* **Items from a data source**
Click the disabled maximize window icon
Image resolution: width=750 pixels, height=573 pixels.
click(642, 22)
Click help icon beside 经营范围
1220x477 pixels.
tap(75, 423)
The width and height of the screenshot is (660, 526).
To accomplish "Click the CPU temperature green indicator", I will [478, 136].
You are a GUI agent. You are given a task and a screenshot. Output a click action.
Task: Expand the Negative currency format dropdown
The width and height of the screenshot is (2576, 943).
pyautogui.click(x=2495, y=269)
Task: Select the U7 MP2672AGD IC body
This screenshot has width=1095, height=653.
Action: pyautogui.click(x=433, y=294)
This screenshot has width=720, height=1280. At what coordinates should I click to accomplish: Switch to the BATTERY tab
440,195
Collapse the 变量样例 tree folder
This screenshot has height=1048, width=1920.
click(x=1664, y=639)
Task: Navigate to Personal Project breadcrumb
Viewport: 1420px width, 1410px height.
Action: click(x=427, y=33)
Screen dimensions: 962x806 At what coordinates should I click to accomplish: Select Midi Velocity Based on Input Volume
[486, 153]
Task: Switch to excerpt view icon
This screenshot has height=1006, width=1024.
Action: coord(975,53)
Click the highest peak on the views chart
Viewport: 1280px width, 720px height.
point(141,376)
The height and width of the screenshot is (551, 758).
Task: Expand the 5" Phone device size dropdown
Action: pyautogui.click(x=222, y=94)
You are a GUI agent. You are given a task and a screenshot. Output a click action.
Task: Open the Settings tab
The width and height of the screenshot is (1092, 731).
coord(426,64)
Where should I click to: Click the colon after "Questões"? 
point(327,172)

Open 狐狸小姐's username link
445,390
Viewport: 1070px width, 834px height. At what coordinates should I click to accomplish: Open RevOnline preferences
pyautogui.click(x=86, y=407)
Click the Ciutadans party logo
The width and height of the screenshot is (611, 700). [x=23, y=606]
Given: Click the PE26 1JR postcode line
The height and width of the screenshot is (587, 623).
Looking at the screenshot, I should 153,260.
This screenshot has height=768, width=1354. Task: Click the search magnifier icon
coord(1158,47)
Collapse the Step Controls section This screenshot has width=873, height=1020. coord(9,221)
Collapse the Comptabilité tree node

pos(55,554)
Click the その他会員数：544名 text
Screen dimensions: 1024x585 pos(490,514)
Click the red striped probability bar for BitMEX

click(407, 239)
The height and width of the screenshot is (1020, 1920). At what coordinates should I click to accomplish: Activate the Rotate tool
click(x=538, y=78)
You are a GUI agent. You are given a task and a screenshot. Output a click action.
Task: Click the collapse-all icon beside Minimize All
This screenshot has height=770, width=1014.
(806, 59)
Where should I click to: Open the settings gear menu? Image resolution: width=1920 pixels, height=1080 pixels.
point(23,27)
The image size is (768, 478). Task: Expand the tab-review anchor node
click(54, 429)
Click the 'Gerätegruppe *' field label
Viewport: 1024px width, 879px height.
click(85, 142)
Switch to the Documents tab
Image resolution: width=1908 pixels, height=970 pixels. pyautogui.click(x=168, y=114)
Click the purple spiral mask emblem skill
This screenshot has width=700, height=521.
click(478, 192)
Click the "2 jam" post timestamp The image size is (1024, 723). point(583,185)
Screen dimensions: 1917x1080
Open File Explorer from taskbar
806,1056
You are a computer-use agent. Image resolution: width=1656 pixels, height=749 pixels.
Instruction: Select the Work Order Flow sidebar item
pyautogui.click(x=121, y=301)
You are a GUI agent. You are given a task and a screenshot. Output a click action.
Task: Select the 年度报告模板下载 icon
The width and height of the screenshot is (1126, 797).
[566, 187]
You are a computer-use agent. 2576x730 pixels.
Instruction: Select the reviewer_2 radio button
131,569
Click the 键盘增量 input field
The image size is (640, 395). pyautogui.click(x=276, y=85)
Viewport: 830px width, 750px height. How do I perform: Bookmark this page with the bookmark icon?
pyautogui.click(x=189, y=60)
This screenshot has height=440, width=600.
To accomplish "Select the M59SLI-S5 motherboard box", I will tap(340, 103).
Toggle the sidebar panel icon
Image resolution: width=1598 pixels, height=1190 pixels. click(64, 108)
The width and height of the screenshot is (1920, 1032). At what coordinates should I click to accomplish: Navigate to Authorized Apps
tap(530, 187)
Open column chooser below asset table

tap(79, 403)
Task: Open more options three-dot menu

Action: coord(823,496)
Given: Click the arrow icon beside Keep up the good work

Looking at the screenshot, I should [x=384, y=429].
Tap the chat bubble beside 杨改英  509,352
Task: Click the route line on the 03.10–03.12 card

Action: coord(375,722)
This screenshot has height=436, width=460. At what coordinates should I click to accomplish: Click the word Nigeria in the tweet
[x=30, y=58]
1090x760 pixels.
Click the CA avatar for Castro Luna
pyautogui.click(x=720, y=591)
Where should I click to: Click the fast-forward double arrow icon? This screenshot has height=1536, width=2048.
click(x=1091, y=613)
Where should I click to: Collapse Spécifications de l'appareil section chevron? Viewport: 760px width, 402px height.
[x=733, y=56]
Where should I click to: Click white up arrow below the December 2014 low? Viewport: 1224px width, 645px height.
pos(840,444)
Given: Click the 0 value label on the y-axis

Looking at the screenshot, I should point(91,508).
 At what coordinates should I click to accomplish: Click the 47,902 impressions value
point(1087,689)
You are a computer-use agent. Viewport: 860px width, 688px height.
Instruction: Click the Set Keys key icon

* **Assigned task**
Nothing should be missing: every line above must be reproduced exactly.

* **Solution**
Click the disabled maximize window icon
Image resolution: width=750 pixels, height=573 pixels.
click(642, 22)
Click help icon beside 经营范围
1220x477 pixels.
tap(75, 423)
The width and height of the screenshot is (660, 526).
To accomplish "Click the CPU temperature green indicator", I will [478, 136].
You are a GUI agent. You are given a task and a screenshot. Output a click action.
Task: Expand the Negative currency format dropdown
The width and height of the screenshot is (2576, 943).
pyautogui.click(x=2495, y=269)
Task: Select the U7 MP2672AGD IC body
This screenshot has width=1095, height=653.
Action: pyautogui.click(x=433, y=294)
This screenshot has width=720, height=1280. At what coordinates should I click to accomplish: Switch to the BATTERY tab
440,195
Collapse the 变量样例 tree folder
This screenshot has height=1048, width=1920.
click(x=1664, y=639)
Task: Navigate to Personal Project breadcrumb
Viewport: 1420px width, 1410px height.
Action: click(x=427, y=33)
Screen dimensions: 962x806 At what coordinates should I click to accomplish: Select Midi Velocity Based on Input Volume
[486, 153]
Task: Switch to excerpt view icon
This screenshot has height=1006, width=1024.
Action: coord(975,53)
Click the highest peak on the views chart
Viewport: 1280px width, 720px height.
point(141,376)
The height and width of the screenshot is (551, 758).
Task: Expand the 5" Phone device size dropdown
Action: pyautogui.click(x=222, y=94)
You are a GUI agent. You are given a task and a screenshot. Output a click action.
Task: Open the Settings tab
The width and height of the screenshot is (1092, 731).
coord(426,64)
Where should I click to: Click the colon after "Questões"? 
point(327,172)

Open 狐狸小姐's username link
445,390
Viewport: 1070px width, 834px height. At what coordinates should I click to accomplish: Open RevOnline preferences
pyautogui.click(x=86, y=407)
Click the Ciutadans party logo
The width and height of the screenshot is (611, 700). [x=23, y=606]
Given: Click the PE26 1JR postcode line
The height and width of the screenshot is (587, 623).
Looking at the screenshot, I should 153,260.
This screenshot has height=768, width=1354. Task: Click the search magnifier icon
coord(1158,47)
Collapse the Step Controls section This screenshot has width=873, height=1020. coord(9,221)
Collapse the Comptabilité tree node

pos(55,554)
Click the その他会員数：544名 text
Screen dimensions: 1024x585 pos(490,514)
Click the red striped probability bar for BitMEX

click(407, 239)
The height and width of the screenshot is (1020, 1920). At what coordinates should I click to accomplish: Activate the Rotate tool
click(x=538, y=78)
You are a GUI agent. You are given a task and a screenshot. Output a click action.
Task: Click the collapse-all icon beside Minimize All
This screenshot has height=770, width=1014.
(806, 59)
Where should I click to: Open the settings gear menu? Image resolution: width=1920 pixels, height=1080 pixels.
point(23,27)
The image size is (768, 478). Task: Expand the tab-review anchor node
click(54, 429)
Click the 'Gerätegruppe *' field label
Viewport: 1024px width, 879px height.
click(85, 142)
Switch to the Documents tab
Image resolution: width=1908 pixels, height=970 pixels. pyautogui.click(x=168, y=114)
Click the purple spiral mask emblem skill
This screenshot has width=700, height=521.
click(478, 192)
Click the "2 jam" post timestamp The image size is (1024, 723). point(583,185)
Screen dimensions: 1917x1080
Open File Explorer from taskbar
806,1056
You are a computer-use agent. Image resolution: width=1656 pixels, height=749 pixels.
Instruction: Select the Work Order Flow sidebar item
pyautogui.click(x=121, y=301)
You are a GUI agent. You are given a task and a screenshot. Output a click action.
Task: Select the 年度报告模板下载 icon
The width and height of the screenshot is (1126, 797).
[566, 187]
You are a computer-use agent. 2576x730 pixels.
Instruction: Select the reviewer_2 radio button
131,569
Click the 键盘增量 input field
The image size is (640, 395). pyautogui.click(x=276, y=85)
Viewport: 830px width, 750px height. How do I perform: Bookmark this page with the bookmark icon?
pyautogui.click(x=189, y=60)
This screenshot has height=440, width=600.
To accomplish "Select the M59SLI-S5 motherboard box", I will tap(340, 103).
Toggle the sidebar panel icon
Image resolution: width=1598 pixels, height=1190 pixels. click(64, 108)
The width and height of the screenshot is (1920, 1032). At what coordinates should I click to accomplish: Navigate to Authorized Apps
tap(530, 187)
Open column chooser below asset table

tap(79, 403)
Task: Open more options three-dot menu

Action: coord(823,496)
Given: Click the arrow icon beside Keep up the good work

Looking at the screenshot, I should [x=384, y=429].
Tap the chat bubble beside 杨改英  509,352
Task: Click the route line on the 03.10–03.12 card

Action: coord(375,722)
This screenshot has height=436, width=460. At what coordinates should I click to accomplish: Click the word Nigeria in the tweet
[x=30, y=58]
1090x760 pixels.
Click the CA avatar for Castro Luna
pyautogui.click(x=720, y=591)
Where should I click to: Click the fast-forward double arrow icon? This screenshot has height=1536, width=2048.
click(x=1091, y=613)
Where should I click to: Collapse Spécifications de l'appareil section chevron? Viewport: 760px width, 402px height.
[x=733, y=56]
Where should I click to: Click white up arrow below the December 2014 low? Viewport: 1224px width, 645px height.
pos(840,444)
Given: Click the 0 value label on the y-axis

Looking at the screenshot, I should point(91,508).
 At what coordinates should I click to accomplish: Click the 47,902 impressions value
point(1087,689)
You are a computer-use agent. Viewport: 860px width, 688px height.
Instruction: Click the Set Keys key icon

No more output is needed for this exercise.